2010. University Press of New England. Hardcover. 190 pages.
With photographs by David Graham.
In a nutshell:
From 1949 to the 1980s, married couple Art and Nan Kellam lived on a small island off the coast of Maine called Placentia. Though they occasionally entertained visitors and friends, or traveled by dory to nearby Mount Desert Island for supplies, they spent most of their lives with only each other for company – and a couple of cats.
Peter Blanchard III became friends with Nan Kellam a few years after Art’s death. The couple had decided to donate the island to the Maine Chapter of The Nature Conservancy (TNC) after their deaths, and Peter Blanchard III met Nan in his role as a volunteer for the Maine Chapter of TNC. In We Were an Island, he tells the story of this couple and the unusual life they chose. He extensively incorporates Nan’s diary and the couple’s other writings.
When I was very young, my family lived in Bass Harbor, Maine, which is on the “quiet side” of Mount Desert Island. We could walk down the road from our house to Bass Harbor Light. Elementary school field trips included excursions into Acadia National Park. I imprinted on the landscape, like birds do after hatching. After we moved away to central Maine, trips back to the coast served to encourage fantasies of lighthousekeeping or of living on one of the smaller islands, reachable only by boat.
I heard of this book years ago after a blogger had picked it up at a BEA conference. Once I realized the book was about “my” corner of the world, I knew I had to read it. Here was a couple that didn’t just idly imagine living on an island; they planned for it and accomplished it. We even overlapped our residencies in that same corner of the world. Though my parents don’t recall hearing of the reclusive couple, the Kellams shopped at Reed’s General Store in Bass Harbor just as our family did. I must have seen their island – Placentia – in the distance while playing among the rocks and tidepools below Bass Harbor Light.
Aside from the personal connections, the book is an intriguing, respectful portrait of Art and Nan Kellam. Blanchard wisely chooses not to order the book chronologically. Though the first couple chapters are about the beginning of the Kellams’ life on Placentia, subsequent chapters are thematically driven: one chapter covers Placentia’s history and the Kellams’ discovery of it; another chapter describes their relationship with local Mainers.
Before their move to Placentia, Art and Nan lived in California. Art worked for Lockheed as an engineer focused on the operation of military aircraft. During World War II, they were already scouting for an island to buy, and in 1949, they moved from California to Placentia and lived there for the remainder of their lives together. (After Art’s death, Nan lived a couple of years alone on the island, but eventually moved to a senior living home on Mount Desert Island.)

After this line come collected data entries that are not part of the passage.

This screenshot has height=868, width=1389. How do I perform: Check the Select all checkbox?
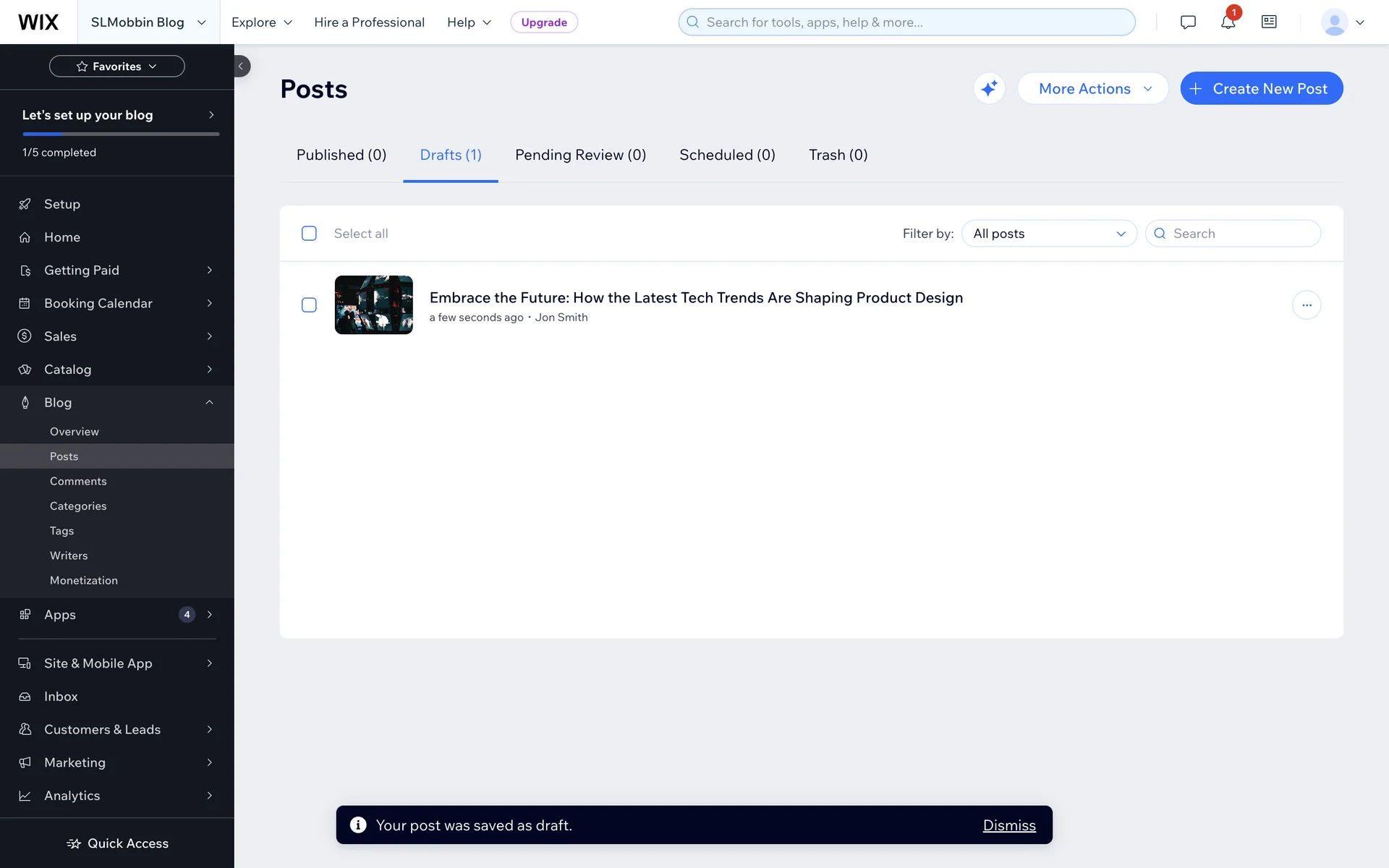coord(309,234)
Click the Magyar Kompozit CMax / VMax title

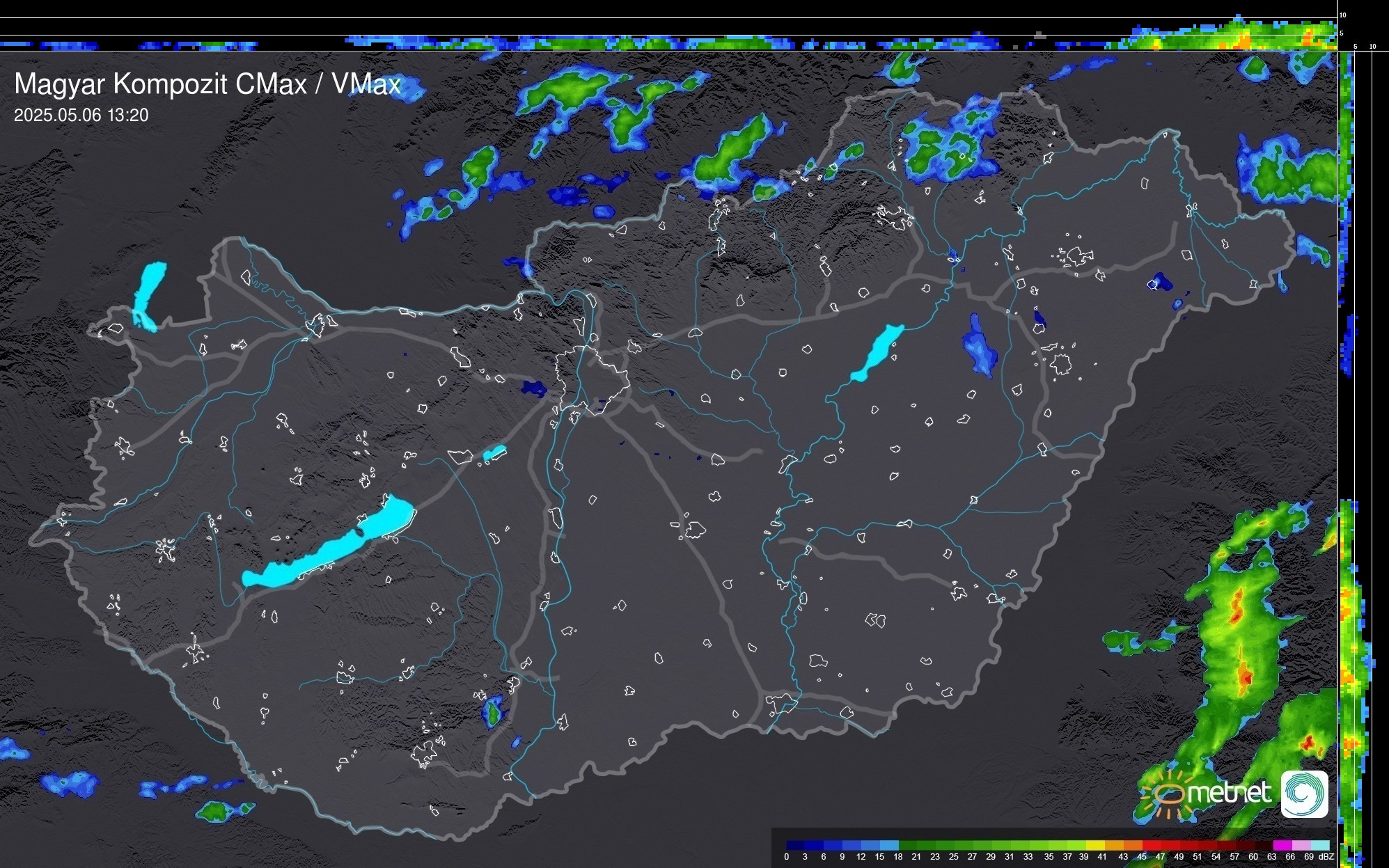point(207,84)
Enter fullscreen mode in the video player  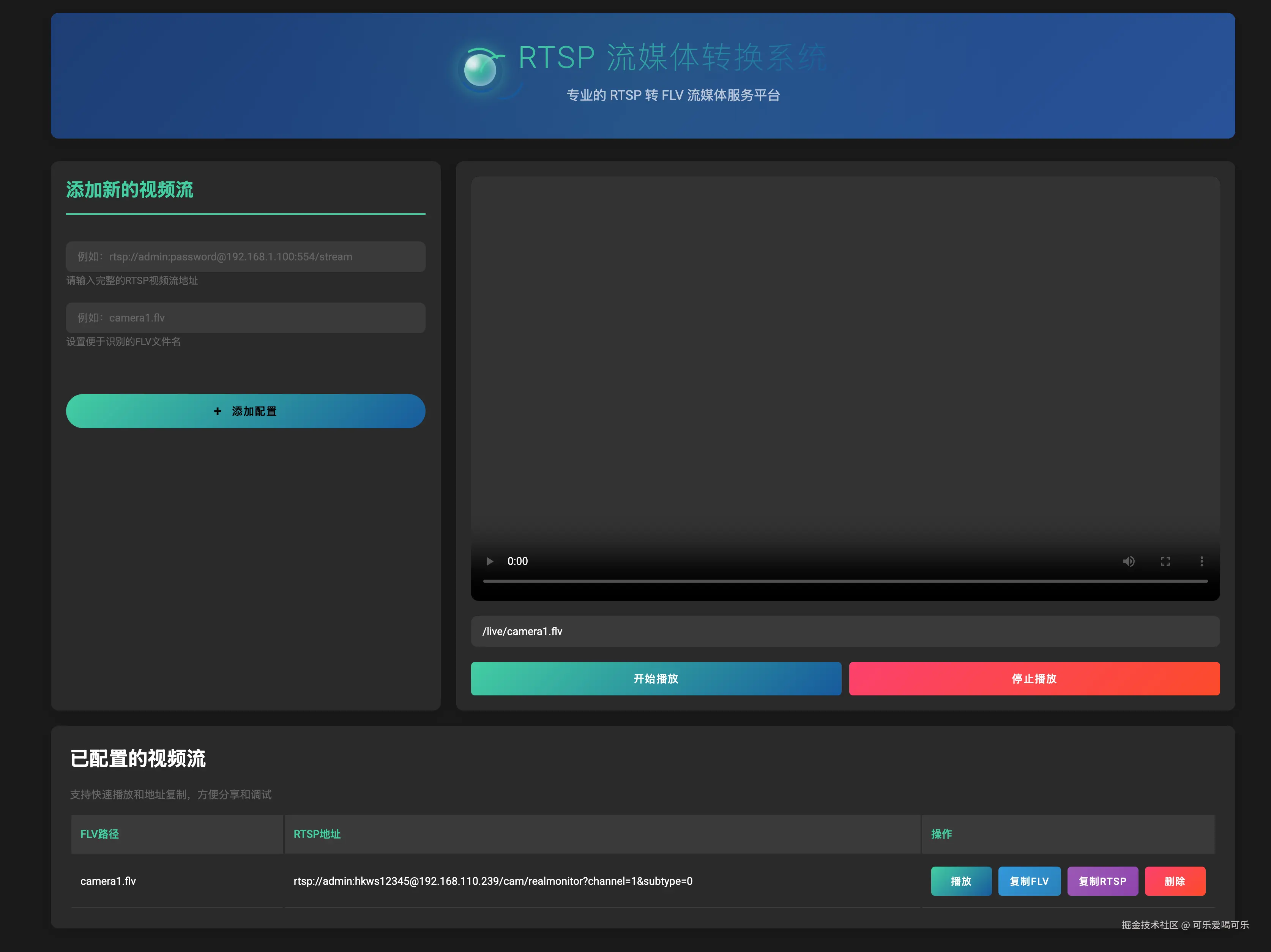tap(1165, 561)
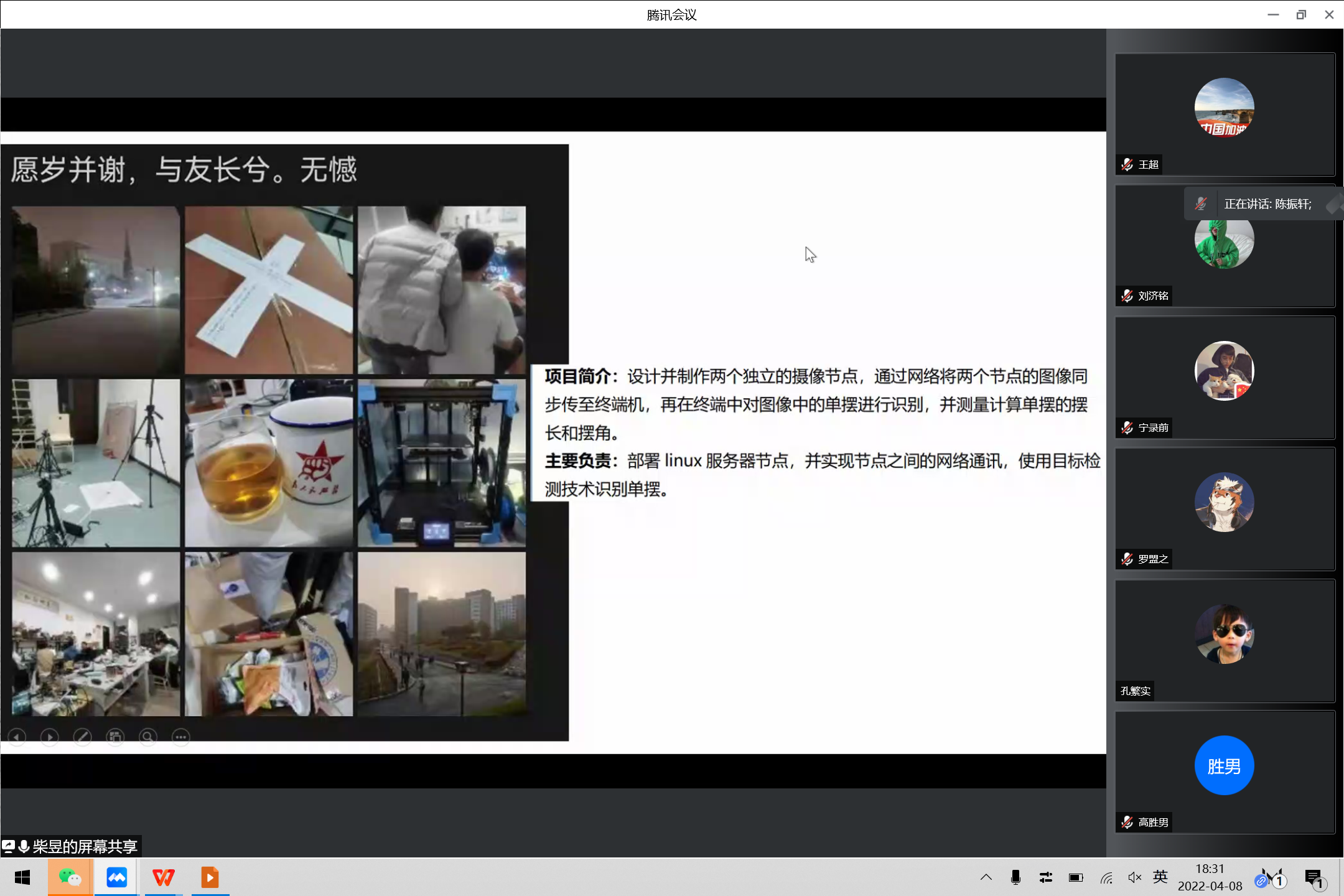Screen dimensions: 1344x896
Task: Open the notification action center
Action: tap(1314, 877)
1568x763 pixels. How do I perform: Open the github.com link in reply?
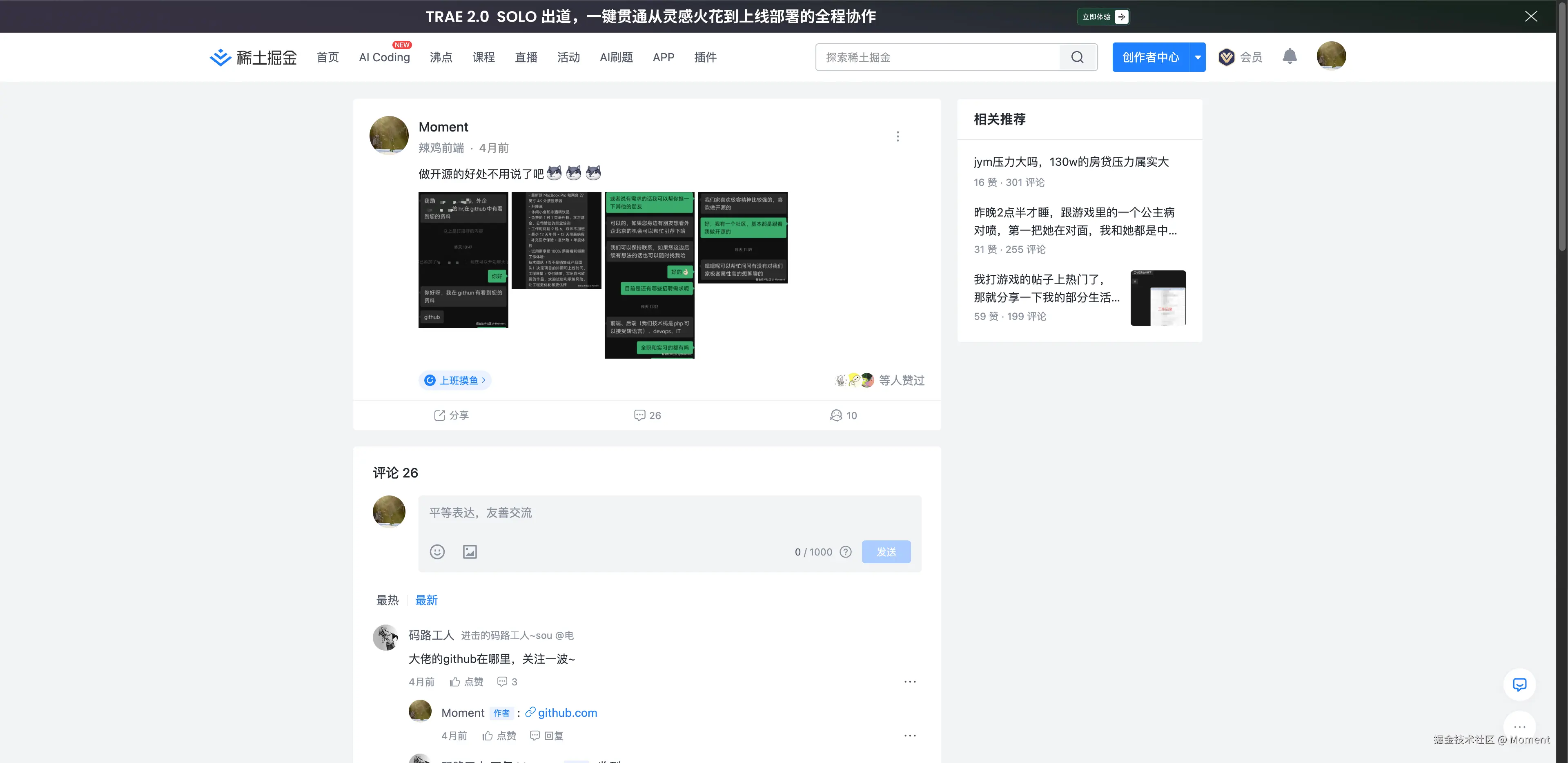[x=567, y=712]
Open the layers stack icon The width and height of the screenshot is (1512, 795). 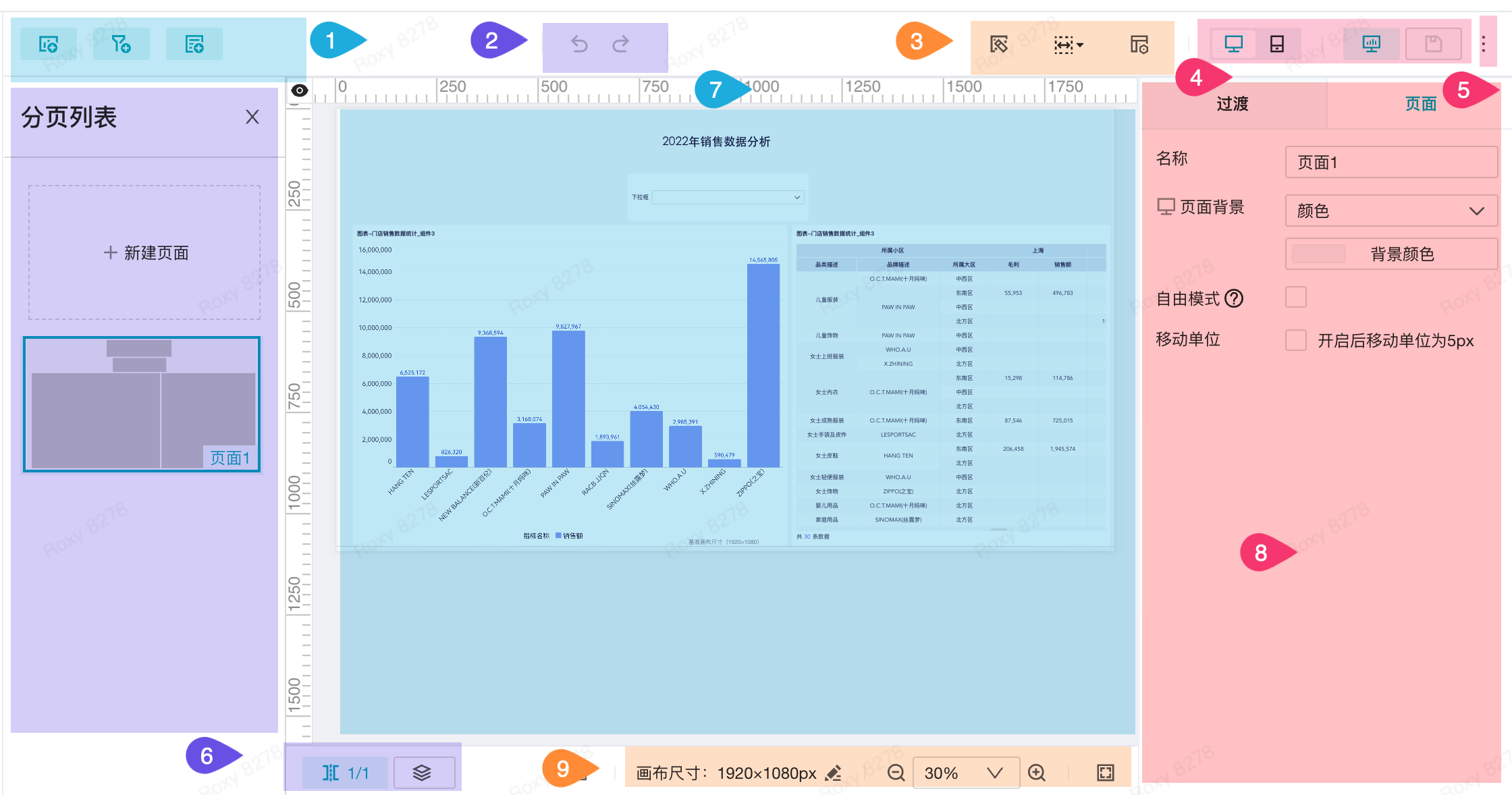(422, 773)
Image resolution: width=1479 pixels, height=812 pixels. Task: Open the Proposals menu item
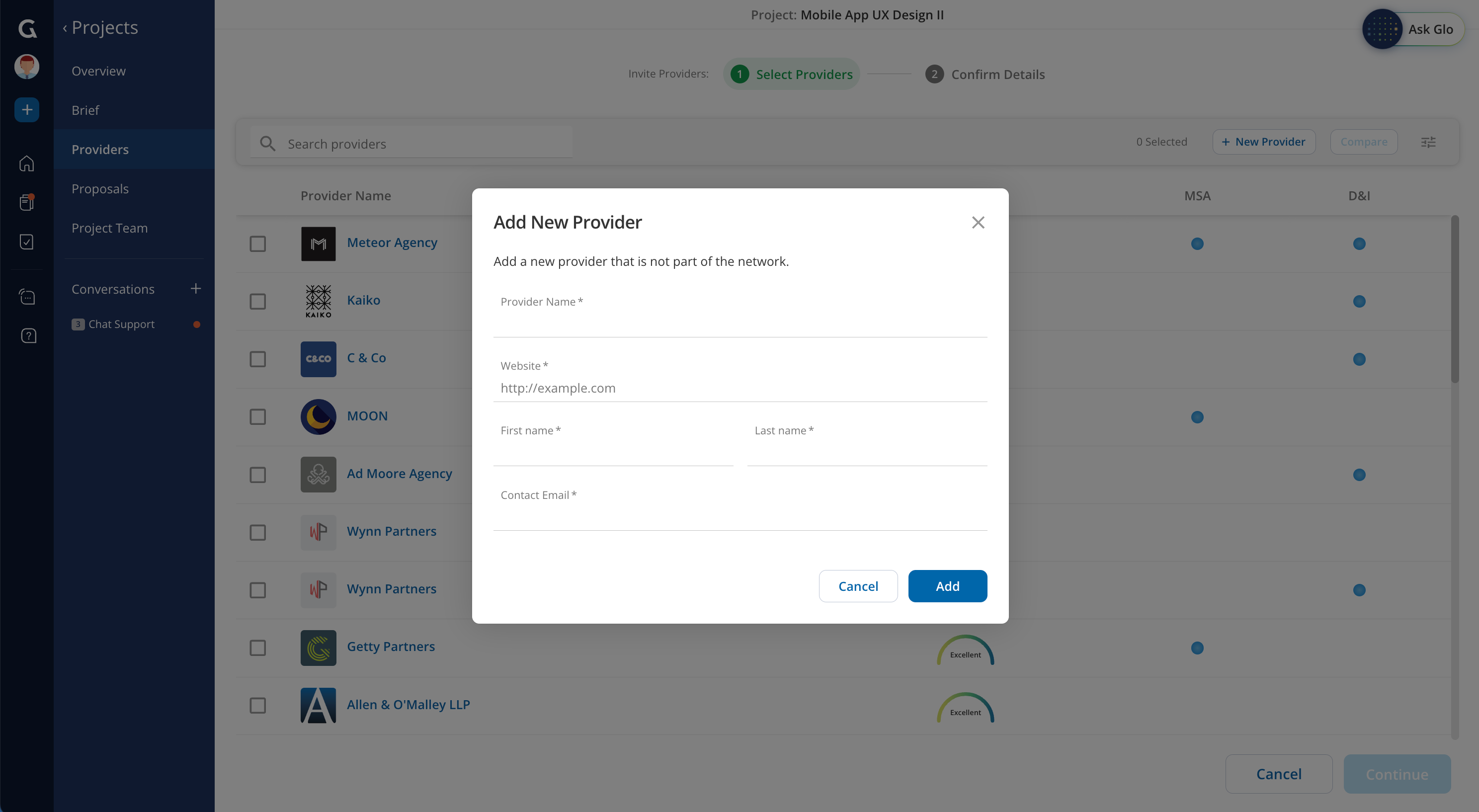(100, 189)
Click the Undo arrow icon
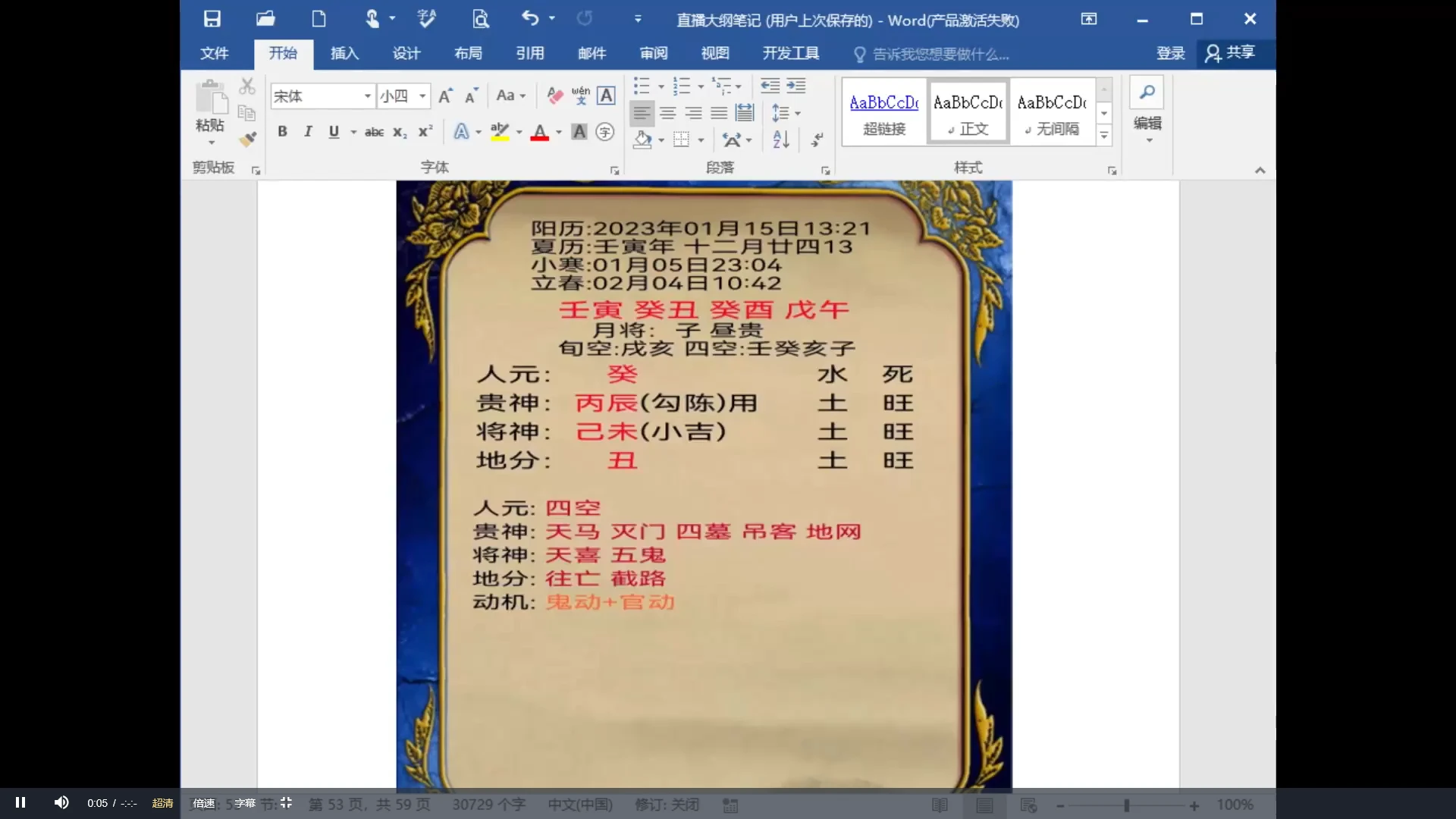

In their writings, Nan and Art referred to themselves as the “Bears” and developed their own vocabulary and names (a glossary is included in the back of the book to translate terms used in Nan’s diary excerpts). Though rumors abounded among locals as to the reasons for the Kellams’ isolated lifestyle (including a rumor that Art had worked on the Manhattan Project), they were quite clear in their writings about their motivations. Blanchard sums it up: “freedom from material things; freedom from dependence on technology; independence from others and their expectations; a closer rapport with Nature; development of self-reliance; and a better perspective on oneself, on marriage and ultimately on life’s meaning.”
I cannot imagine wanting to live in only one person’s company for most of your life. At times, I found the insularity of the Kellams’ life to be off-putting. I mean, as an introvert, it sounds splendid to go to an island for a while, as a retreat of some kind, but I also find a lot of value to life in a community. My favorite parts of the book involved the Kellams’ interactions with other people: how fishermen would offer to tow the couple’s dory on bad weather crossings; their signal arrangement with the residents of the nearby Gotts islands; their friendships with both year-rounders and summer people alike.
We Were An Island includes beautiful photos of Placentia as well as archival photos of the Kellams and their home. I found some of the chapters a little slower-going than others, but I enjoyed the book overall. I would recommend it to anyone who loves the coast and islands of Maine or anyone who has ever imagined living on an island.
2 responses to “We Were an Island: The Maine Life of Art and Nan Kellam by Peter Blanchard III”
Love your personal photos and story! Like you, I like the idea of temporary retreat or seclusion but perhaps just for myself alone and not as a couple. “Insular.” A perfect and off-putting description of what you put forward here. 🙂
Thanks! I suppose most people probably don’t desire the life that the Kellams chose, which is why their story inspires curiosity about the why of it.